Lembranças de um futuro que nunca seria meu

Foi conhecida por meio de amigos e amigas, e logo surgiu a atração. Começou com aulas cabuladas, colégio e teatro. Sob árvores enormes. Os carros passavam na rua, enquanto pianos, flautas e um iPod tocavam. Horas e horas ali naquele banco de pedra, um ano perdido na escola. Andanças pelos mais diversos lugares, alguns banhos de chuva. Não tardou a aparecerem os textos e as peças. Todas eram assistidas. Por parte dela foi feito um desenho. Era uma paisagem muito bonita, cheia de letras de música que gostavam de ouvir ali naquele banco particular. Pessoas próximas diziam que não daria nada certo, dois aquarianos tentando quebrar a vidraça das semelhanças. Teimosia de ambas as partes, insistiram no erro. As amigas dela merecem destaque, mas não agora, não aqui. Eram a rosa e o espinho, céu e nuvens, toda e qualquer combinação do gênero. Lindas atuações nas peças, despedidas no camarim. A maquiagem ainda estava viva, mal sabia o que estava por trás daquele blush, e da base facial. Despedidas sem fim, horas no telefone. As festas sempre aconteciam, e o comportamento de ambos não era o mesmo. Agiam como se fossem estranhos, trocavam poucos olhares e palavras. Logo discutiram, muitas outras discussões estariam por vir… Relações de posse, dominação, e poder.

A voz que era mel, se tornou amarga. Os olhares que eram de ternura, se tornaram olhares de culpa. Os passeios pela cidade continuaram acontecendo, com a adição de uma nova integrante, que dava um ar diferente àquela atmosfera pesada.  Certo dia, houve a hora da verdade, palavras sairam como tiros, ambos foram atingidos e feridos. Ainda existem as cicatrizes. É fácil perceber pelo olhar.

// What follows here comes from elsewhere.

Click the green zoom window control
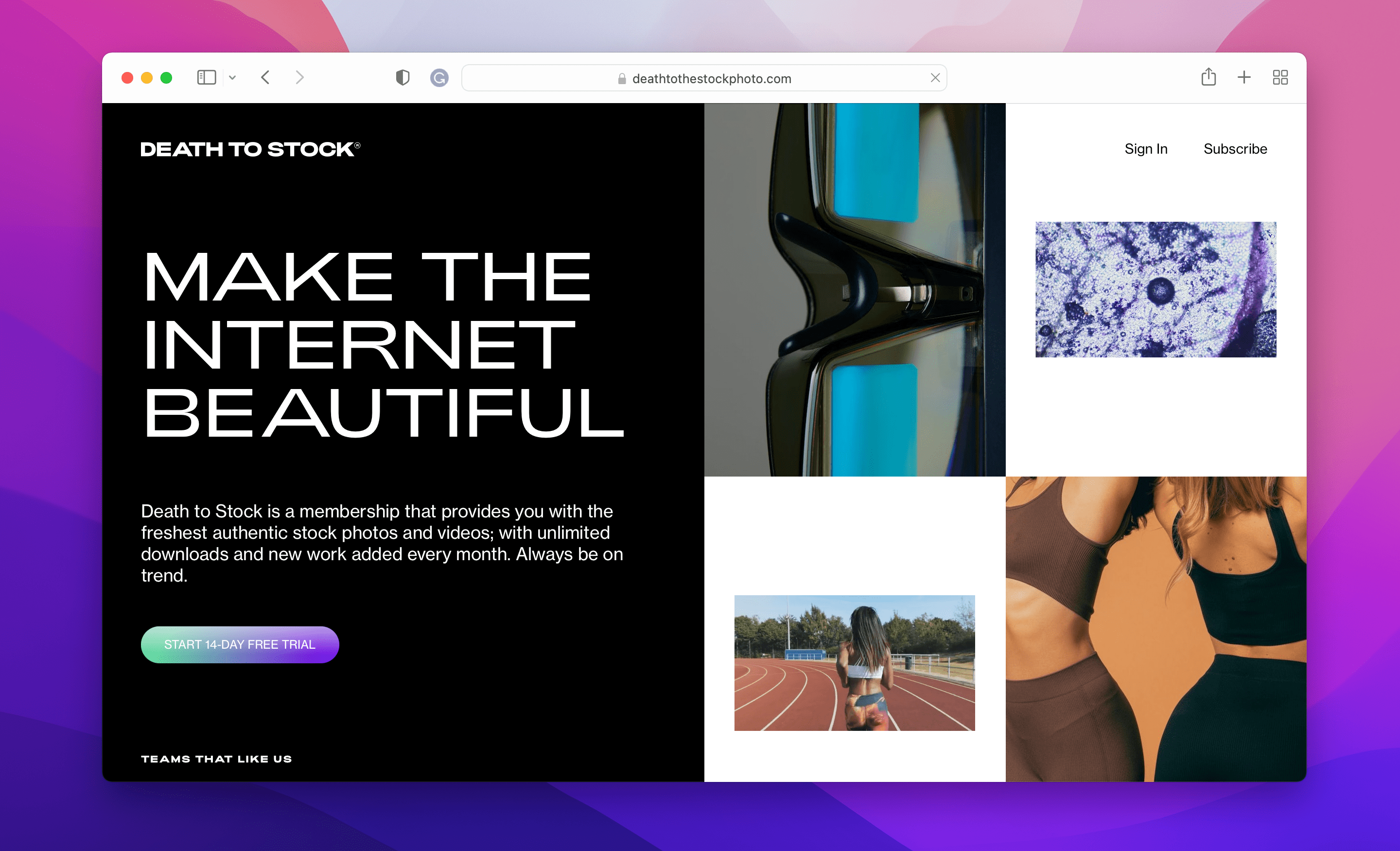The height and width of the screenshot is (851, 1400). tap(165, 77)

As visitam tornaram-se raras, os olhares já não eram mais os mesmos, nem os sorrisos, nem nem as palavras, nem nada. A última peça foi assistida. Atuação memorável, deve-se admitir. E também houve a última festa, aquela blusa cinza, aquele lenço preso ao pescoço e um coque perfeitamente ajustado, lápis preto nos olhos. O conjunto deixou-a ainda mais sombria. Várias trocas de olhares, vários incentivos de amigos e amigas para que houvesse uma reabilitação. Não houve.

Ainda é vista algumas vezes, e o que mais impressiona não é a separação, é o olhar que diz : ‘Me desculpe’, todas as vezes em que é avistada. O olhar do lado de cá retribui com : ‘Não diga nada, já se foi’. Nos braços de um outro romance, nos olhos de um outro alguém. Ela não foi mais dele, e ele não foi mais dela. Será que um dia realmente pertenceram um ao outro?

Não houve o amanhã, e a resposta ainda paira no ar.